Why the Hospital Outsourced Its Firewall
Outsourcing was the best route because no one in the IS department had the time or expertise to spend a significant portion of their day monitoring the data logs, nor could they do it as efficiently as Perimeter, which has a network operations center that monitors over 3,000 devices, according to Richard Dobrow, Chief Security Officer for Perimeter. Bondurant says on one occasion Perimeter discovered a problem before both the hospital and its ISP even had their first clue.
In addition, Bondurant says he would be challenged to find the right talent to do this in his geographic region. The medical center is located in a rural area 90 miles from Savannah. "Typically, data security experts don't want to live in the country. To get the top talent I need, I have to outsource some portion of the process," says the CIO.
He says the local technical college can provide entry-level talent. "But when it comes to managing the firewall with all its complexities, we needed experienced talent."
Dobrow says Meadows General is typical; most hospitals don't have the financial resources to provide the necessary data security. "Healthcare providers are sensitive to IT capital costs," points out the Perimeter executive.
Staffing to monitor the network 24/7 can also be a challenge. A typical account needs at least four people for proper monitoring, according to Dobrow. They would rather have a stand-up MRI machine than cutting-edge infrastructure and security technologies. Dobrow estimates a hospital would have to spend at least $20,000 and that would only buy "mediocre architecture." He says the state-of-the-art infrastructure outsourcing suppliers use is cost-prohibitive for small hospitals.
And then there's cost of the process.
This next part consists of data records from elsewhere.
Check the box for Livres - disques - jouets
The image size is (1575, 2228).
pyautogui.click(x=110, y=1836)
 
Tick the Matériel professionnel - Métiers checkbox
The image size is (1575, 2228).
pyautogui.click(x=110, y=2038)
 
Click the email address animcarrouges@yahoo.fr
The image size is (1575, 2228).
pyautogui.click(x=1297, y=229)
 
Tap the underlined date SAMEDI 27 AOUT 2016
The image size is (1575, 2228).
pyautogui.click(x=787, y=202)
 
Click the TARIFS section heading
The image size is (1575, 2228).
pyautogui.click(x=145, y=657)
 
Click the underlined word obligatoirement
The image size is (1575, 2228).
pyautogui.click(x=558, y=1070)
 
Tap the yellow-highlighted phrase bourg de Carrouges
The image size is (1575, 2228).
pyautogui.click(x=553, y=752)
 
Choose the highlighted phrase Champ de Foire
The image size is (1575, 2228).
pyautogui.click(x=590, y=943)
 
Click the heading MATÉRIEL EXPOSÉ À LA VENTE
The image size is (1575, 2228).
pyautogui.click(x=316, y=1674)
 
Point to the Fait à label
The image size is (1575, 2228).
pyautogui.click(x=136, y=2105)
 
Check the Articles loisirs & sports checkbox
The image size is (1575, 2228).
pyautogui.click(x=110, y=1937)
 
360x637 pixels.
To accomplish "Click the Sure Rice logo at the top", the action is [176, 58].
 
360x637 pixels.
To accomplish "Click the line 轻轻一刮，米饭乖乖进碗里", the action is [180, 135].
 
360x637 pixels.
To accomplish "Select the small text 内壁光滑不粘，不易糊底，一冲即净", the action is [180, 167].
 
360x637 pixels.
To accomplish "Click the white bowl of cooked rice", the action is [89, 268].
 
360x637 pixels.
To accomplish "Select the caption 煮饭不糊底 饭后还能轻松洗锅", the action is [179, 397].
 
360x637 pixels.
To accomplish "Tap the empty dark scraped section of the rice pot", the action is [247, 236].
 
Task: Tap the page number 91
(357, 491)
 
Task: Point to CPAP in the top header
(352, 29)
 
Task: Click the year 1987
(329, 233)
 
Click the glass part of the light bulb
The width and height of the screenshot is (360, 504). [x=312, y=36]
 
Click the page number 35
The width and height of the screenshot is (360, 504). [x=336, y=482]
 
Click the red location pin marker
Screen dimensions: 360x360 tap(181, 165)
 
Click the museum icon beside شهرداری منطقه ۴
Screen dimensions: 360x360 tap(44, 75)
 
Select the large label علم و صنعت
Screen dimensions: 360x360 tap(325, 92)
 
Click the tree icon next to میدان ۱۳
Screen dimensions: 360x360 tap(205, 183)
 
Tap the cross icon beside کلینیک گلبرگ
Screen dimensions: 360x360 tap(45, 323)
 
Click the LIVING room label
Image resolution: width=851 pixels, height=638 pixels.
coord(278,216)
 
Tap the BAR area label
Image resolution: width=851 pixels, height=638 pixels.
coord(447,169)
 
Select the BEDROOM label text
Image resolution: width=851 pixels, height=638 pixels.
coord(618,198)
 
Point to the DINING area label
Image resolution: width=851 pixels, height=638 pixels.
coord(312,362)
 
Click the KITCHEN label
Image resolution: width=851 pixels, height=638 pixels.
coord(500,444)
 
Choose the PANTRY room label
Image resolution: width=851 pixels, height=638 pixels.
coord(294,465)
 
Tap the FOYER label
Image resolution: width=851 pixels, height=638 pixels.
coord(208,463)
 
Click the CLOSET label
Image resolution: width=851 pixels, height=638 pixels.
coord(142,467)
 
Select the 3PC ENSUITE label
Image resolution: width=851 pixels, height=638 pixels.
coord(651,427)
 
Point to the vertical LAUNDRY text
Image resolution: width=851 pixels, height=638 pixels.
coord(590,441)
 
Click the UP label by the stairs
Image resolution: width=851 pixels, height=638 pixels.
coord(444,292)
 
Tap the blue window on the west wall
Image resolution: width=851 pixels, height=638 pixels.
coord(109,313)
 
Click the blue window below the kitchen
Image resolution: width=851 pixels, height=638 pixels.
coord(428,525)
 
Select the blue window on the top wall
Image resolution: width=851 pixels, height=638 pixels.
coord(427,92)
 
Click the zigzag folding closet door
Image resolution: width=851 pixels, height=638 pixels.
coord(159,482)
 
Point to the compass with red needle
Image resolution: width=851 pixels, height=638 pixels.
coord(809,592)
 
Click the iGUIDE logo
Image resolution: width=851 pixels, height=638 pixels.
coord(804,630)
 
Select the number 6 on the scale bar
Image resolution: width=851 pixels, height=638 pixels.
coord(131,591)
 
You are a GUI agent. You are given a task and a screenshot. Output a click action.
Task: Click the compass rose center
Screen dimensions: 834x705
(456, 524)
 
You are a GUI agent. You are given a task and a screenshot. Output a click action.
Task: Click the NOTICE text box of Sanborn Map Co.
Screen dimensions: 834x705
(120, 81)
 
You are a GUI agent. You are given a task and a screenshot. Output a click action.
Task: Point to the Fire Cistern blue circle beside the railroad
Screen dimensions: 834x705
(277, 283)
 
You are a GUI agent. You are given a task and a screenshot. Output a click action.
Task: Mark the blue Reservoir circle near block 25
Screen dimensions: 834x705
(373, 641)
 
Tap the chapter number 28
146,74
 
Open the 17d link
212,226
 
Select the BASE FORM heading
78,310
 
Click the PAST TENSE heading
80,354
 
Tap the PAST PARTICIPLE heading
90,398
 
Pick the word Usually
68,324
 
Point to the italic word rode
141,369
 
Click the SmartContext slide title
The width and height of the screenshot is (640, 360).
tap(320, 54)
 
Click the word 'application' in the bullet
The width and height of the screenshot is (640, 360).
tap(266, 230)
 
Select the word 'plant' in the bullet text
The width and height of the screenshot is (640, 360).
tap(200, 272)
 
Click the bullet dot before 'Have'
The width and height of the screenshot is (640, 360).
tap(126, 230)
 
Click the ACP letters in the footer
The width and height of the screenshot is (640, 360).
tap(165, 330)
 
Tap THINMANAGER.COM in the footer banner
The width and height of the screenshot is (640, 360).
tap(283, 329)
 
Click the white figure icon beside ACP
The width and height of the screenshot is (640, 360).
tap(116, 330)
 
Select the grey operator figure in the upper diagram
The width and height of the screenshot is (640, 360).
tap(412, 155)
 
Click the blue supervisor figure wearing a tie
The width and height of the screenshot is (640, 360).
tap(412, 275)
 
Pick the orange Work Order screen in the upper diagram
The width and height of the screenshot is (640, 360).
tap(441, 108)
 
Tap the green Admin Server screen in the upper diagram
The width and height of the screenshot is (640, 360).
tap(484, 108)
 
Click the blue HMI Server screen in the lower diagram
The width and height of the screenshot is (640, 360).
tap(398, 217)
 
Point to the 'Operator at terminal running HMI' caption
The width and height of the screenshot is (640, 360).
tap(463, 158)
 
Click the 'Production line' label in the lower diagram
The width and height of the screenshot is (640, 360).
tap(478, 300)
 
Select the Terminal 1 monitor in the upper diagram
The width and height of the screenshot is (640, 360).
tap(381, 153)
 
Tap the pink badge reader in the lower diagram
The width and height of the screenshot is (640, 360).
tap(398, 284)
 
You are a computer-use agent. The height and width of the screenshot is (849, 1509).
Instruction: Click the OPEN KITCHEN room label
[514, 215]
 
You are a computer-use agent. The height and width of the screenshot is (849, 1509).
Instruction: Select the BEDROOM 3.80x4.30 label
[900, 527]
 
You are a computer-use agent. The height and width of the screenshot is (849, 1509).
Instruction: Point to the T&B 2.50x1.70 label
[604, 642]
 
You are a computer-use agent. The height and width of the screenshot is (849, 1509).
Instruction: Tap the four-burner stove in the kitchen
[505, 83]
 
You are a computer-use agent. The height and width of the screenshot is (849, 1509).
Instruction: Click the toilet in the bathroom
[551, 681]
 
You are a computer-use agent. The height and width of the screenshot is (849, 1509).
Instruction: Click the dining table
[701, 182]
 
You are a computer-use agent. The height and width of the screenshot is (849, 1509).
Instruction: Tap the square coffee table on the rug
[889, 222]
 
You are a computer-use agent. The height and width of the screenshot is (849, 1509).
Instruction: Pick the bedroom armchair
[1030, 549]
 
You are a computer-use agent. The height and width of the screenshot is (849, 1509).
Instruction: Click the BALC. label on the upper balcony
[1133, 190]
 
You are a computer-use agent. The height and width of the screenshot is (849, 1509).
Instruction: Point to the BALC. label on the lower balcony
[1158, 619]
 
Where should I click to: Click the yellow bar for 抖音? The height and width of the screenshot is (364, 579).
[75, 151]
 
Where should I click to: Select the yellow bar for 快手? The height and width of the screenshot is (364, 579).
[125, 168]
Employing economies of scale, Dobrow says Perimeter can save its hospital clients between 80-85 percent of the cost of "doing this properly in-house."
Dobrow says the supplier, which also specializes in financial institution data safety, has seen a "big jump" in interest in its medical data security solutions in the last six months, no doubt because the price of not complying with the new laws is daunting. Dobrow says healthcare as an industry has been a late adopter of security technology. But now, with more and more information being computerized, they realize some things are better outsourced.